‘He should have had chance to manage one of top four clubs’ – John Robertson on Martin O’Neill as Nottingham Forest great aims for World Cup


Save and Prosper. That was where it all began for Martin O’Neill, where his man management skills seemingly started to come to the fore.

Save and Prosper – it is the name of the insurance firm where the Nottingham Forest European Cup winner and his former team-mate, John Robertson, earned their corn after hanging up their boots. But it is also not far off being a description of O’Neill’s managerial career.

He certainly knows how to make teams prosper.

Wycombe Wanderers, Leicester City, Celtic, Aston Villa and now the Republic of Ireland, all have benefitted from the Reds legend’s magic touch.

Now he is two games away from taking Ireland to next year’s World Cup.

Such success comes as no surprise to Robertson, who, for a long time, had the role of O’Neill’s No.2.

“I’ve known him since 1971; we’re good mates. I’ve got a lot to thank him for,” said Robertson.

John Robertson (centre) and Martin O’Neill (right) during their time at Aston Villa in a game against David Moyes’ Everton

“When we were playing, I didn’t expect him to be a manager. But since he got into management, he’s taken to it like a duck to water.

“He’s been successful everywhere he’s gone.

“Everyone wants to play for him.

“We worked for an insurance company before we took the Wycombe job and someone gave him a manager’s role.

“They didn’t think he’d be a great salesman, but they obviously saw something in him.

“He got everyone to step up another notch or two, even though he knew nothing about the products.

“He had a way about him.”

Such people skills have served the 65-year-old just as well on the touchline as they did in an office.

O’Neill and Robertson had been working together at non-league Shepshed Charterhouse at the same time as for Save and Prosper.

Martin O’Neill (second from right) and John Robertson (standing next to him) were team-mates at Nottingham Forest

A difficult juggling act, eventually one or the other had to give way. And it was the insurance company who won.

Not for long, though.

The pair were soon in situ at Wycombe, and the rest, as they say, is history.

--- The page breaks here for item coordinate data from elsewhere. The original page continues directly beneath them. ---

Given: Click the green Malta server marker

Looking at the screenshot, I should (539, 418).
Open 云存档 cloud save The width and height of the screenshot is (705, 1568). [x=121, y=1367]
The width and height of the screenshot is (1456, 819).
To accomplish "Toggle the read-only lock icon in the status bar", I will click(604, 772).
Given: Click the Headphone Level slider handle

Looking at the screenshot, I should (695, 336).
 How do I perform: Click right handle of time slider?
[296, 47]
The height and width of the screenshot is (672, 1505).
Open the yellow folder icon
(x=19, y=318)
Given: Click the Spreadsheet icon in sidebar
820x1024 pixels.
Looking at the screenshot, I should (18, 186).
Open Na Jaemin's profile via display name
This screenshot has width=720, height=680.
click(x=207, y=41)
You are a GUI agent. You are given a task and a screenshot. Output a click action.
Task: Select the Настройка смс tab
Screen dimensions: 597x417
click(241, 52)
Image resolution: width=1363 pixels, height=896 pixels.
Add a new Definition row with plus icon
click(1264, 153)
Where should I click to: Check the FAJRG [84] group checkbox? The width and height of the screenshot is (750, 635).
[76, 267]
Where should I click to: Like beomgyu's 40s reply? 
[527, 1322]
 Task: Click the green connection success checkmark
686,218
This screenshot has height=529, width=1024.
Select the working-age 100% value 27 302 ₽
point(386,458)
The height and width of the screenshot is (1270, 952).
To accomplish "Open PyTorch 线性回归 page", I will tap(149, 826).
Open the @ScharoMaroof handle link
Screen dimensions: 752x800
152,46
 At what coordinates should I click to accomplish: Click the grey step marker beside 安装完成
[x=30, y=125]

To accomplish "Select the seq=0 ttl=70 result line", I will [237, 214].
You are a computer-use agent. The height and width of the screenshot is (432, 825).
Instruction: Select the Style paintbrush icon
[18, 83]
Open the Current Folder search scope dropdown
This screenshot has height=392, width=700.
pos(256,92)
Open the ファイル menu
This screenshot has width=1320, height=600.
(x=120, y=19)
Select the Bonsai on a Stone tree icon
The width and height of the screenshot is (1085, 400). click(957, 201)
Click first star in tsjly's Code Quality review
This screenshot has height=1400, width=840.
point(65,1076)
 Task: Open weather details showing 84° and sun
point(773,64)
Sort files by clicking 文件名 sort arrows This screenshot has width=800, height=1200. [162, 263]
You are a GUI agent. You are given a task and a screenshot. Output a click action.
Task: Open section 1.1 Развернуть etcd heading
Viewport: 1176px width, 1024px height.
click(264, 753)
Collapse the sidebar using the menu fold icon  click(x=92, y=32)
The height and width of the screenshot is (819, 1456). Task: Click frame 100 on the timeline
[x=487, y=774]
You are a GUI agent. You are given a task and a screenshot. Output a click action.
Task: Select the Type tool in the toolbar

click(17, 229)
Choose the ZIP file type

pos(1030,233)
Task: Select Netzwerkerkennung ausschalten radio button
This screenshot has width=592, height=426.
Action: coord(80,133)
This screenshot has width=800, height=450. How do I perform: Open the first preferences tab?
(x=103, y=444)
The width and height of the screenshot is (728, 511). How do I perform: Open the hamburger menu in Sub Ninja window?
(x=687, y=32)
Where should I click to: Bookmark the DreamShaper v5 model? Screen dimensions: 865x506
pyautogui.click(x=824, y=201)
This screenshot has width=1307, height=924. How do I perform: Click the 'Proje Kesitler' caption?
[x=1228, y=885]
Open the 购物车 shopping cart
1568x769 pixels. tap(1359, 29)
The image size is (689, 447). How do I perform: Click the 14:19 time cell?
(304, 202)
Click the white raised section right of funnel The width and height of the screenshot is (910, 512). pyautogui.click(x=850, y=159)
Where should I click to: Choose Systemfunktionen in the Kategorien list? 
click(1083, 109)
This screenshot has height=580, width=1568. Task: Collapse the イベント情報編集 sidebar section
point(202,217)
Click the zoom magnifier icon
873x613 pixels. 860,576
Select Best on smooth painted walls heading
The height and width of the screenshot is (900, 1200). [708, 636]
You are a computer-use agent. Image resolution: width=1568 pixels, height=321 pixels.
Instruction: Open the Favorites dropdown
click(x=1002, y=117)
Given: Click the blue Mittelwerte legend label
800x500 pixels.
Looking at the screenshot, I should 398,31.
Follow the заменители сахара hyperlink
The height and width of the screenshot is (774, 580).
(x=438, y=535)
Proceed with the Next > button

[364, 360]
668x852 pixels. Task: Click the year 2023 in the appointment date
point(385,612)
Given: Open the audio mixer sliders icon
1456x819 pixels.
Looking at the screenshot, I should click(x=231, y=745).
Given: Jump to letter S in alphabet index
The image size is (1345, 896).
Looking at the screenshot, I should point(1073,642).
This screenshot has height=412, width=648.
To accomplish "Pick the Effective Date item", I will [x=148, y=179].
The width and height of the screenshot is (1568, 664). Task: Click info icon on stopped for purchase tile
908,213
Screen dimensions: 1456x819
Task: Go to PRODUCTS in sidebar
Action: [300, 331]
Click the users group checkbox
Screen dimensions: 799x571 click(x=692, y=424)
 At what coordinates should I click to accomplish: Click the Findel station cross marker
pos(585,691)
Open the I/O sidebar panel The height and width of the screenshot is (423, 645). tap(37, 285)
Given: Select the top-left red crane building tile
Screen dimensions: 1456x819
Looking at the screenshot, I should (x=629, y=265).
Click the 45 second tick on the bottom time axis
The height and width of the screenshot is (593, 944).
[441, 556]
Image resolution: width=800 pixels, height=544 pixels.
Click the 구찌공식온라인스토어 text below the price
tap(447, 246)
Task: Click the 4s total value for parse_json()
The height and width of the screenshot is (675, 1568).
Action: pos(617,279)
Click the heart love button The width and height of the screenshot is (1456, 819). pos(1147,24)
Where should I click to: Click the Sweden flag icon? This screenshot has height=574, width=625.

“The thing with Martin is he doesn’t suffer fools gladly,” said Robertson, who was assistant to O’Neill at Grantham Town, Wycombe, Leicester, Celtic and, finally, Villa. “He’ll always tell the truth and won’t back down from what he thinks you need to hear, whether that’s a rollicking or a pat on the back.

“I loved it, working with him.

“I’d just had enough in the end; it was getting on top of me, so I called it a day.”

O’Neill has a long list of honours from his time in the dugout, including league titles and League Cups.

Taking the Republic to Russia, though, would be right up there in his list of achievements.

They take on Denmark in Copenhagen for the first leg on Saturday, followed by the return in Dublin on Tuesday.

Whether they make it to the World Cup or not, Robertson says just reaching this point is a triumph in itself.

Martin O’Neill salutes the crowd after Republic of Ireland’s win over Wales

And he argues his old colleague deserves considerably more praise than he sometimes gets.

“Martin’s had a lot of experience and is a terrific manager with a great record,” said the Reds legend.

“He doesn’t get the credit he deserves.

“I’ve always thought he should have been given the chance to manage one of the top four clubs in the country. No doubt about it, he could have done it.

“He went up to Scotland to manage Celtic, which is no mean feat. They are a big club.

“And he’s done a fantastic job with Ireland. I can’t believe how well he’s done, just getting them into the play-offs.

“With all due respect to the players, that’s a fantastic achievement.

“The players work their socks off for him.”

The Republic – who have Forest striker Daryl Murphy in their squad – have not featured on the grandest international stage since 2002, though have reached back-to-back European Championships.

They take on a Denmark side who finished second behind Poland in their qualifying group and have lost just one of their last eight competitive home matches.

Assistant boss Roy Keane and Republic of Ireland manager Martin O’Neill

O’Neill’s current assistant, Roy Keane, this week said the manager was on a par with heavyweights Brian Clough and Sir Alex Ferguson for getting the best out of players on big occasions.

And Robertson believes there is likely to have been a fairly relaxed atmosphere in the camp in the build-up to the play-off clashes.

“He won’t be too bothered about tactics now. He’ll keep the lads focused on the game,” he said of O’Neill’s preparation.

“He won’t go into too much detail about it, just a bit of quiet training. I doubt he’ll have them training too hard; sometimes rest is as important as hard work.

“He won’t be filling their heads with too much information.

“He might talk about the opposition for about 10 minutes, but other than that, not too much.

“He’s a calm person.

“It’s going to be very difficult, but I don’t know if Denmark are any better than Wales – and Ireland beat them.

“They’ve got every chance.

“Even getting to the play-offs is an incredible achievement, though.”